TASK DETAILS:
Without any images, write the data out exactly as it appears.

DATA SUPPLIED:
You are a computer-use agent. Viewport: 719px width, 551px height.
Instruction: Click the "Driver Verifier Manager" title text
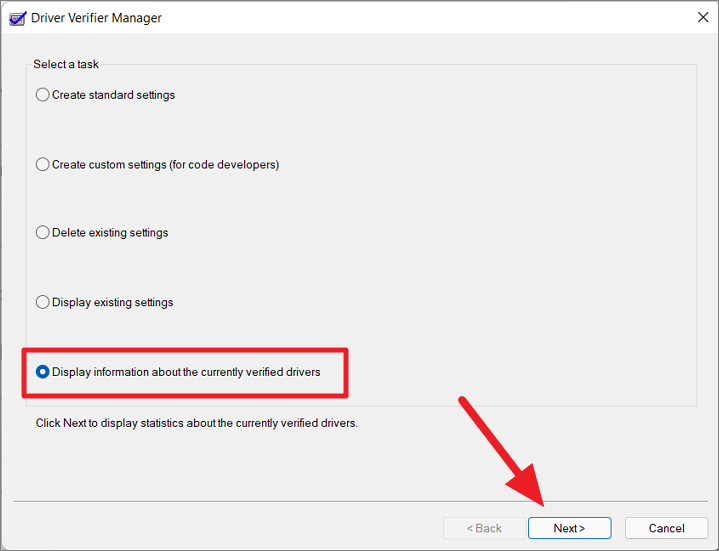[96, 18]
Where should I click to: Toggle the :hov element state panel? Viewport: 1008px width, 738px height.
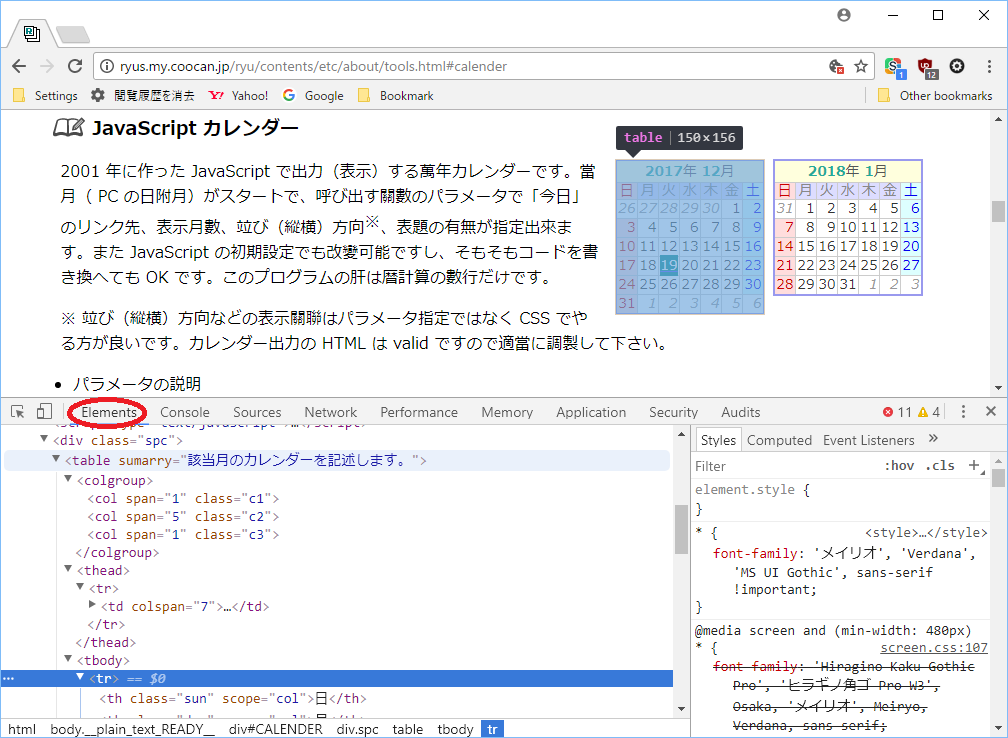point(899,466)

EXERCISE OUTPUT:
You are a computer-use agent. Viewport: 719px width, 551px height.
Instruction: Click the "Driver Verifier Manager" title text
[96, 18]
Where should I click to: Toggle the :hov element state panel? Viewport: 1008px width, 738px height.
point(899,466)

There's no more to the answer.